Fresh sprigs of oregano also flavor our vinegars, soups, butters, salad dressings, muffins, yeast breads, and tea. Yes, tea. When I feel the twinges of a cold coming on, I brew a batch of oregano-garlic tea. The original recipe comes from a student who demonstrated how to make this tea as her final project in my college Organic Gardening class. Like the container on the front deck, oregano shares the stage with other ingredients; in this case, some unlikely ones.

Over the past several years I’ve been able to substantially reduce the symptoms of a cold or stop it in its tracks altogether by drinking this tea.

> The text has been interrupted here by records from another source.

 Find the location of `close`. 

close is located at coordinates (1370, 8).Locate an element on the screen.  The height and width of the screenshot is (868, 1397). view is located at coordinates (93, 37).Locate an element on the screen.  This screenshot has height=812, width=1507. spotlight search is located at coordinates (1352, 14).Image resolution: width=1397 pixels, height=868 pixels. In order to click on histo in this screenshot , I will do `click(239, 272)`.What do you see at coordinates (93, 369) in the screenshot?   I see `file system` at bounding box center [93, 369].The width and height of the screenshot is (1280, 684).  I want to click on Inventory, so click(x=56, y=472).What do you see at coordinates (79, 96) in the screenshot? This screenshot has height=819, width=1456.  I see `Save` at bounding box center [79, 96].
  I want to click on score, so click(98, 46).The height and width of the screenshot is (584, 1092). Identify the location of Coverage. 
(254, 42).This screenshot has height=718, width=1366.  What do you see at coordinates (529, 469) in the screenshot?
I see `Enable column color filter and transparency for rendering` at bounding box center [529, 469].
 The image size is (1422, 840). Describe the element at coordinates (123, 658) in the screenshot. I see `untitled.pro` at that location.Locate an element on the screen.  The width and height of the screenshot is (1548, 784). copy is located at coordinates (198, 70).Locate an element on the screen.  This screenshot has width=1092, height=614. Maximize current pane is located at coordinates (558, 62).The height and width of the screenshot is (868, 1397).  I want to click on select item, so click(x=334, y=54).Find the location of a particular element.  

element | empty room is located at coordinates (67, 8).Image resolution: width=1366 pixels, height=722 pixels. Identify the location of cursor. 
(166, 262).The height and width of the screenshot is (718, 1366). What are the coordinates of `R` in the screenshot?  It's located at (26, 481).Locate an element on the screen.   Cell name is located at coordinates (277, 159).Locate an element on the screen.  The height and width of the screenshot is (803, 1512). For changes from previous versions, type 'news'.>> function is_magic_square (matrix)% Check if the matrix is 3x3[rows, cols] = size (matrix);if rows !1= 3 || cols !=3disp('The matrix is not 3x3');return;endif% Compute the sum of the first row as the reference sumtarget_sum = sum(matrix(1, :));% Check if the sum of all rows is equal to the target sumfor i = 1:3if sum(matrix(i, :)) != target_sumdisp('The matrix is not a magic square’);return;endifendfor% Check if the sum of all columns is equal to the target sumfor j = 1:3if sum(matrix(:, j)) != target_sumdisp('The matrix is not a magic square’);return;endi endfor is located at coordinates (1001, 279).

So the next time you feel a sore throat or cold-flu coming on, give this tea a try.

Oregano-Garlic Tea

2 cups water
A few slices red onion
4 to 6 garlic cloves, smashed
1/4 cup chopped fresh oregano or 2 Tbl dried
4 to 6 slices fresh ginger
2 Tbl lemon juice
2 tsp honey or other sweetener
Pinch cayenne pepper (optional)

Directions: Place water, onion, garlic, oregano, and ginger in a non-reactive saucepan. Bring to a boil, reduce heat to low and steep for 15-20 minutes. It will turn a nice pink-blush color. Remove from heat and stir in lemon and sweetener. Pour into a mug and take small sips; inhale the steam, too.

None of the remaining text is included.